Rod Stewart - 1973 - The Faces
Credit: Far Out / Alamy

But was Stewart’s older woman called Maggie in real life? Well, he hasn’t specified her name in any version of the story he’s told, from interviews to autobiographies. But he did specify that the incident took place at the Beaulieu Jazz Festival in 1961. Beaulieu is a village in Hampshire, near the south coast of England. So, a bit of journalistic digging around the village may well have yielded a name.

Alas, no such digging has ever been done, and Stewart himself speculates that the woman, who was at least 20 years older than him, is likely “well under the grass now”. The chances of anyone retrieving her name at this point, then, are extremely slim.

Unless Rod Stewart wants to reveal it to us, that is. But, if the incident happened in the manner he suggests, it’s very possible that he never had the chance to learn the woman’s real name.

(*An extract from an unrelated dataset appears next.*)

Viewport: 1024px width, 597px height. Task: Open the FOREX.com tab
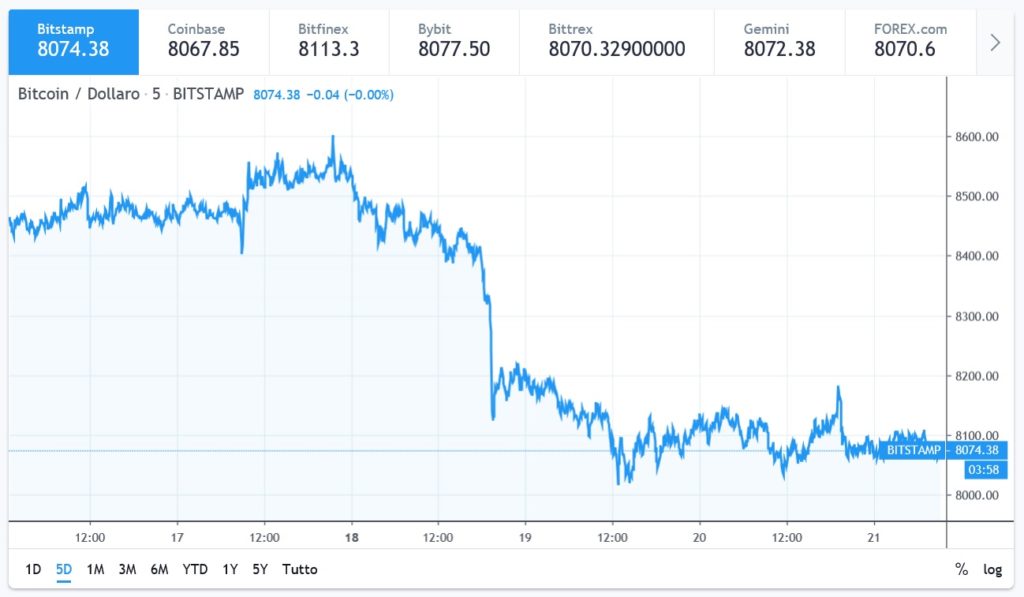click(x=910, y=40)
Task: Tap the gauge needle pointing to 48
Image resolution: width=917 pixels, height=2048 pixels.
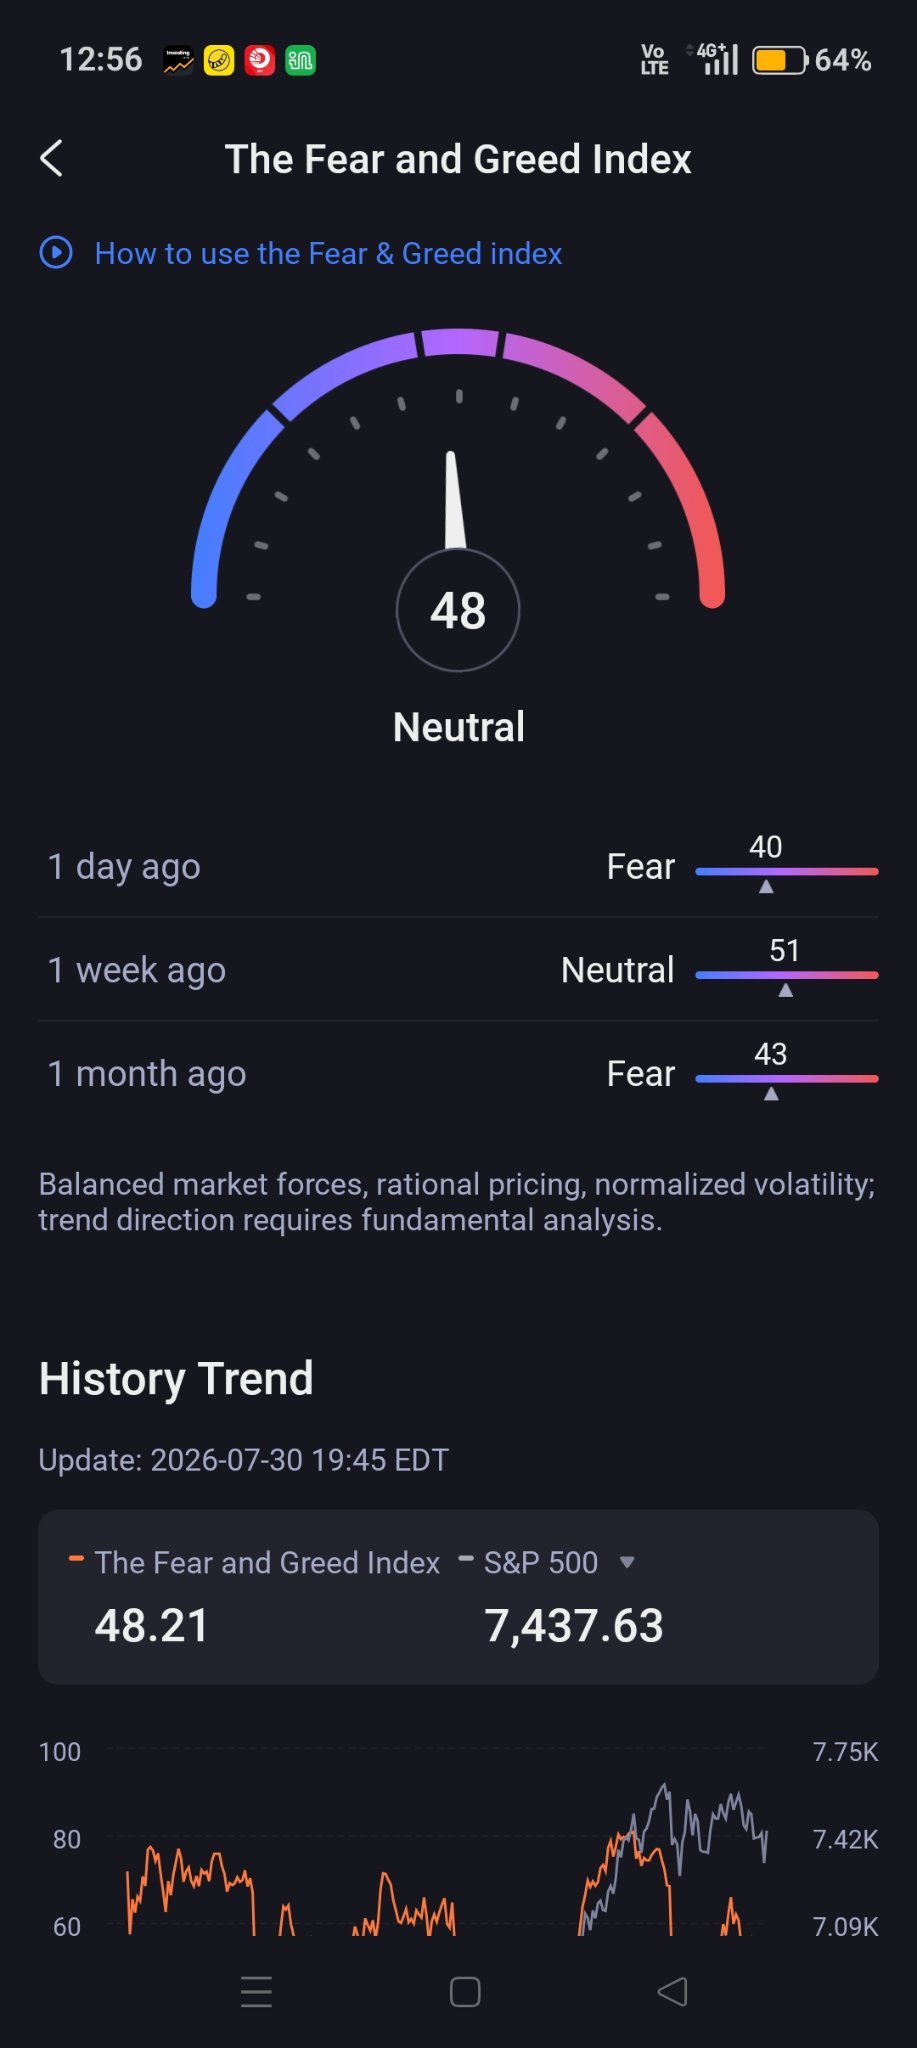Action: (x=455, y=500)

Did Rod Stewart consent to being “used” by ‘Maggie May’?

The situation, which is problematic through today’s lens, tells the story of how the woman had her way with him in a festival tent and “stole” his “soul” in the process, according to the lyrics of the song. If we are to believe those words, when morning came, she kicked him in the head – literally or metaphorically – putting a painful end to proceedings, leaving him bruised emotionally, or worse.

In his more recent retellings of the story, Stewart makes the whole thing sound like an uncomfortable, unwarranted and somewhat sinister experience. He implicitly calls into question whether he consented to the act.

But the song tells a different story. One of a jilted young lover enamoured by his more experienced seductress, who “stole” his “heart” – “and that’s what really hurt”. The line “Maggie, I couldn’t have tried any more” with its melancholic minor passing chord also suggests Stewart was hurt because he feels he failed to live up to the woman’s expectations.

It could be that turning the episode into a song about lost love was simply his way of processing what happened in retrospect. Perhaps the idea of a stolen heart is a euphemistic metaphor for something else Stewart feels was stolen from him. Or maybe, nine years later, he just found the story a nice idea for a song and needed to sanitise the lyrics to appeal to a wider audience.

Whatever the truth about Stewart’s deeper feelings on the matter and the specific identity of the real ‘Maggie May’, the song’s version of events is what will go down in history. And so, an unknown 30-something attendee of the 1961 Beaulieu Jazz Festival is destined to be marked for all time by the name of a legendary Liverpool prostitute. If Stewart really felt violated by the event, perhaps this is the best form of vengeance he could have served as his own recompense.